Amos has not been involved with Famous Amos since 1989. The quality of cookies put out by Amos' successors so depressed him that he has abandoned cookies altogether for muffins. (Only one variety listed on the Uncle Wally's Bake Shoppe website contains chocolate chips. You can also see Amos here on an episode of Shark Tank, where he unsuccessfully pitched a company called The Cookie Kahuna.)
Other chocolate chip cookie stores that populated malls throughout the 1980s have undergone similar fates. Debbi Fields sold Mrs. Fields in the 1990s; in 1998, she remarried and is now Mrs. Rose. David Liederman also no longer owns David's Cookies. Otis Spunkmeyer never existed. If you try to eat any of these mall cookies now and realize that they tasted much better back in the '80s, that is why. Or your taste memory might just be really lousy.

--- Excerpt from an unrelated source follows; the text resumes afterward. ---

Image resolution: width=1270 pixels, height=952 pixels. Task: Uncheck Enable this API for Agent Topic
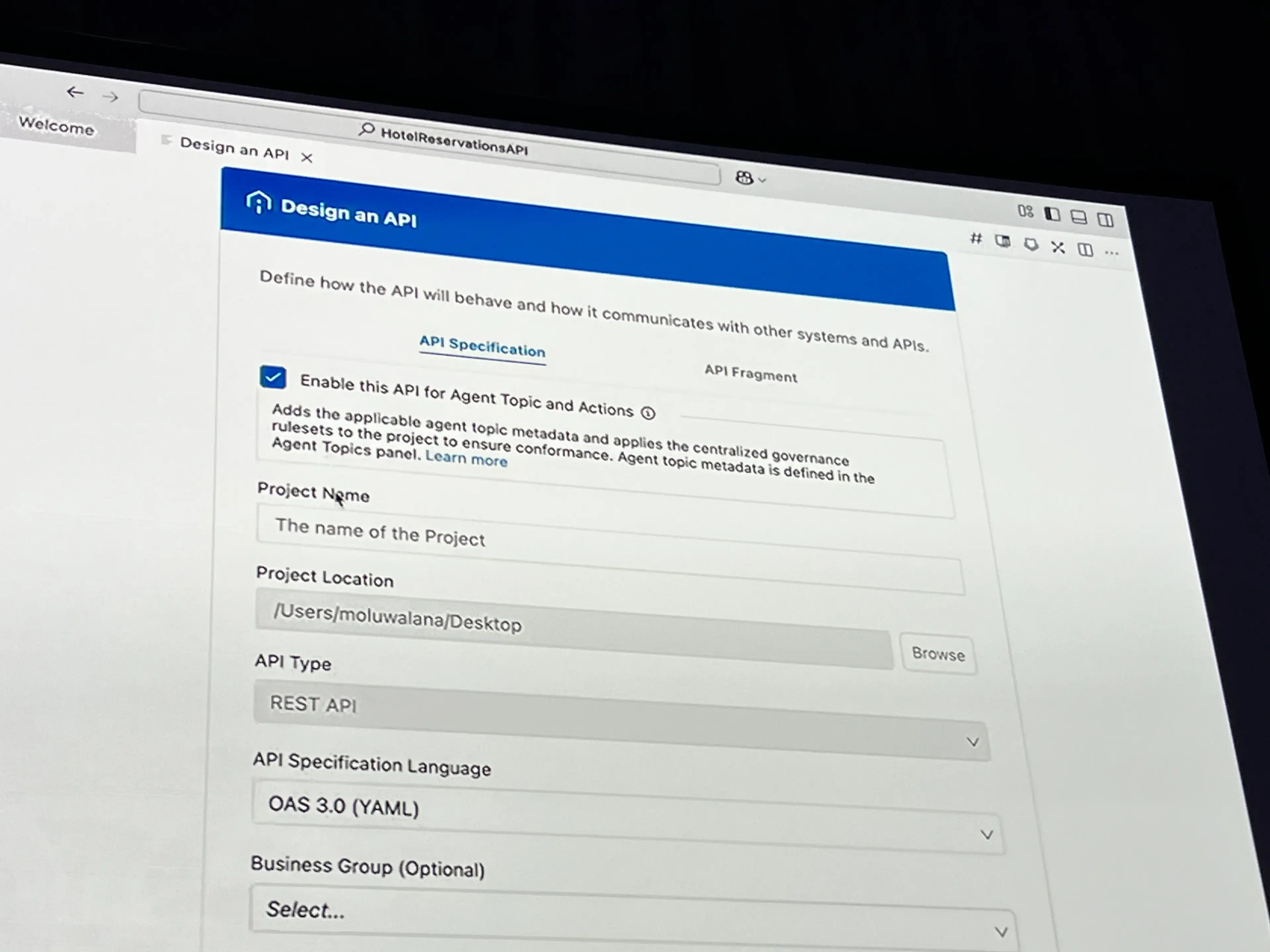click(273, 377)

As far as lies go, the deceptions—or creative marketing—surrounding chocolate chips and chocolate chip cookies are relatively harmless. The stakes are low. Who cares whether National Chocolate Chip Day, a totally bogus holiday, is celebrated on May 15 or August 4? (Though Brown Thursday is a much more charming name and, as Wyman points out, a gentle reminder that Famous Amos was a successful business founded by an African-American.) The story that first Mrs. Fields and then Neiman Marcus promised a customer a printed copy of their cookie recipe and then billed this unfortunate person's credit card $250 has been proven to be a hoax. Neiman Marcus didn't even have a cookie recipe until after the hoax became a full-fledged urban legend, and then the department store graciously shared it with The New York Times.
There is something very satisfying about finding tangible proof to refute widespread lies—and also doing so while eating chocolate chip cookies, because there are very few situations a little butter, sugar, and chocolate cannot improve. If the confusion over their origin story is too much for you, though, here's something you can do: forget the chocolate chips altogether. Instead, buy a nice block of Valrhona or Callebaut or a bar of your other favorite high-end chocolate. Put it inside a Ziploc bag, and then smash it to pieces with a hammer. Instantly, you will have chips of chocolate. And all that smashing is bound to feel quite good, too.